I judge for the Writer’s Digest Self-Published Novel and eBook Competitions each year. To date, I’ve read over 550 self-published books. The toughest aspect of judging, for me, is coming across an incredible novel only to find it hasn’t even scratched the surface of potential in sales. As a fan of self-published novels, I set out to learn more about authors’ processes related to the business of self-publishing. This is a three-article series, with the next article coming out in October, and the following in November. Special thanks goes to these wonderful self-published authors Katy Regnery, Scott Semegran, Ashleigh Nugent, Victoria Ventris Shea, and Kanika Batra for their time and thoughtful contributions to these articles.
If you’re currently deciding whether or not to pursue self-publishing, let’s get one thing out in the open—being honest with yourself is very much key. What I see far too often is that many self-published authors arrive at self-publishing not because they want to be there, but because they’re in love with their book that’s been rejected and are determined for people to read it. The most successful independent authors choose self-publishing as “another path,” according to both Scott Semegran, an award-winning self-published author of eight books, and Victoria Ventris Shea, author of Shagoon, as opposed to choosing to finance their book as a default.

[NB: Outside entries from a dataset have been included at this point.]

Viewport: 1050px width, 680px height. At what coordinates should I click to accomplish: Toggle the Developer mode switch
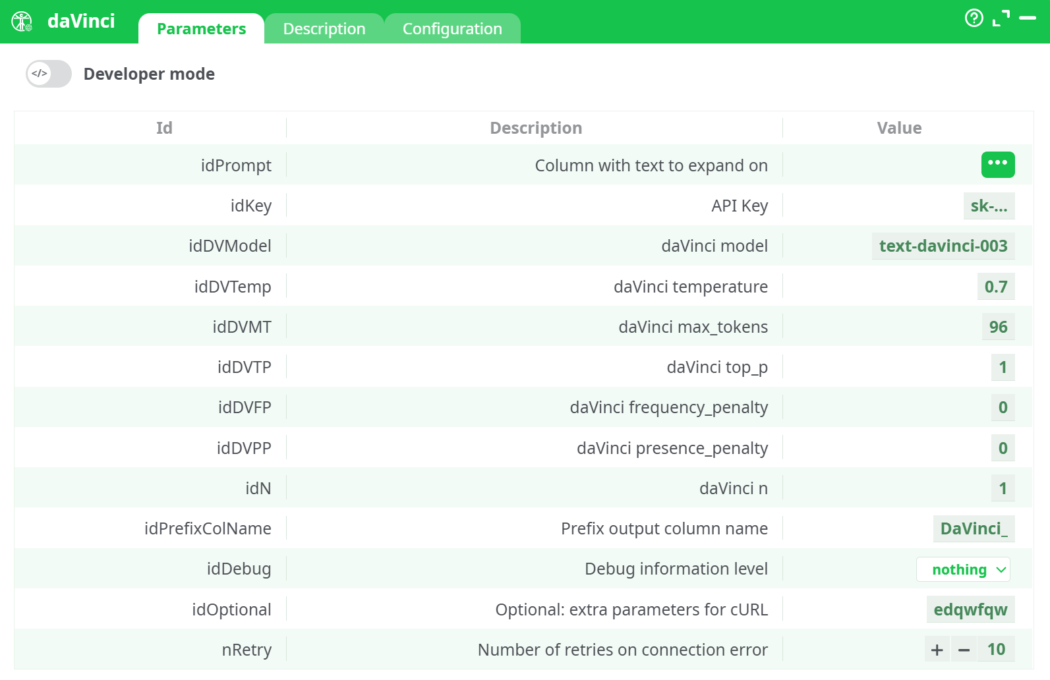(49, 74)
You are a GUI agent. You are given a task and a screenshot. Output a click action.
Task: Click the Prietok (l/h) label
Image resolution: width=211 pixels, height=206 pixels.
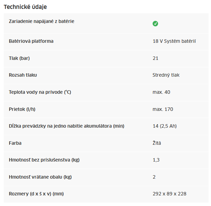click(22, 109)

Rejection, in itself, can be a powerful tool, but only if you allow it to be a tool. If rejection motivates you, that’s fine, but allow rejection to motivate you to learn, not push you to publish for the sake of proving a point. Every author has been rejected before. My short story that was just published by The Georgia Review, was rejected over 30 times—those rejections simply meant the story wasn’t good enough. As opposed to allowing the rejection to fuel me, or blindly submit to hundreds of journals as a response, I sought criticism from honest friends and editors. Even after The Georgia Review took the story, the amazing Soham Patel, associate editor at The Georgia Review, asked that it be completely re-written three times, until the team of editors approved a version that still needed revisions. By the end of the process, I had rewritten a 20-page story eight times over three years and edited the manuscript exponentially more times. If I had published the original draft that I wrote years ago, I would have missed out on the biggest opportunity of my young writing career.

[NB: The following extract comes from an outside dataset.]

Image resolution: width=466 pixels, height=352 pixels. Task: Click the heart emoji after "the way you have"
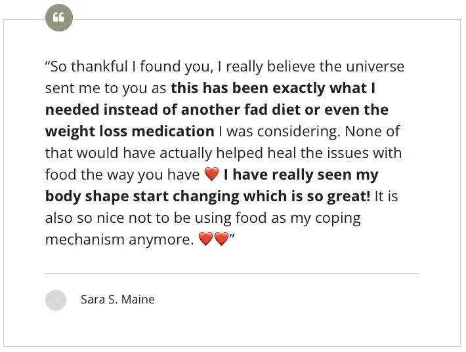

When asked about rejection, Katy Regnery, self-published romance writer who is a New York Times and USA Today bestselling author, says, “You must be open to constructive criticism. All criticism is constructive. I know that’s a painful thing. [You may say] ‘This is my baby, this is the best book I’ve ever written and it’s amazing… if people would just read it, they would know—’ No. Somebody who has more knowledge than you, read it. They gave you their feedback, and their feedback was ‘no.’ That will never change it into a better book.”
But what will change your manuscript into a better book is allowing yourself to take the time to understand the rejection and pursue honest criticism. Despite Regnery’s enormous sales numbers and alluring accolades, her first two books were rejected. She sought a professional editor to mark up her first manuscript and used the experience as a pure learning opportunity that taught her key craft aspects like “head hopping” that were hurting her marketability. Semegran had several novels in his “drawer” before he pursued self-publishing, but by then he had learned his lessons and developed into a seasoned author.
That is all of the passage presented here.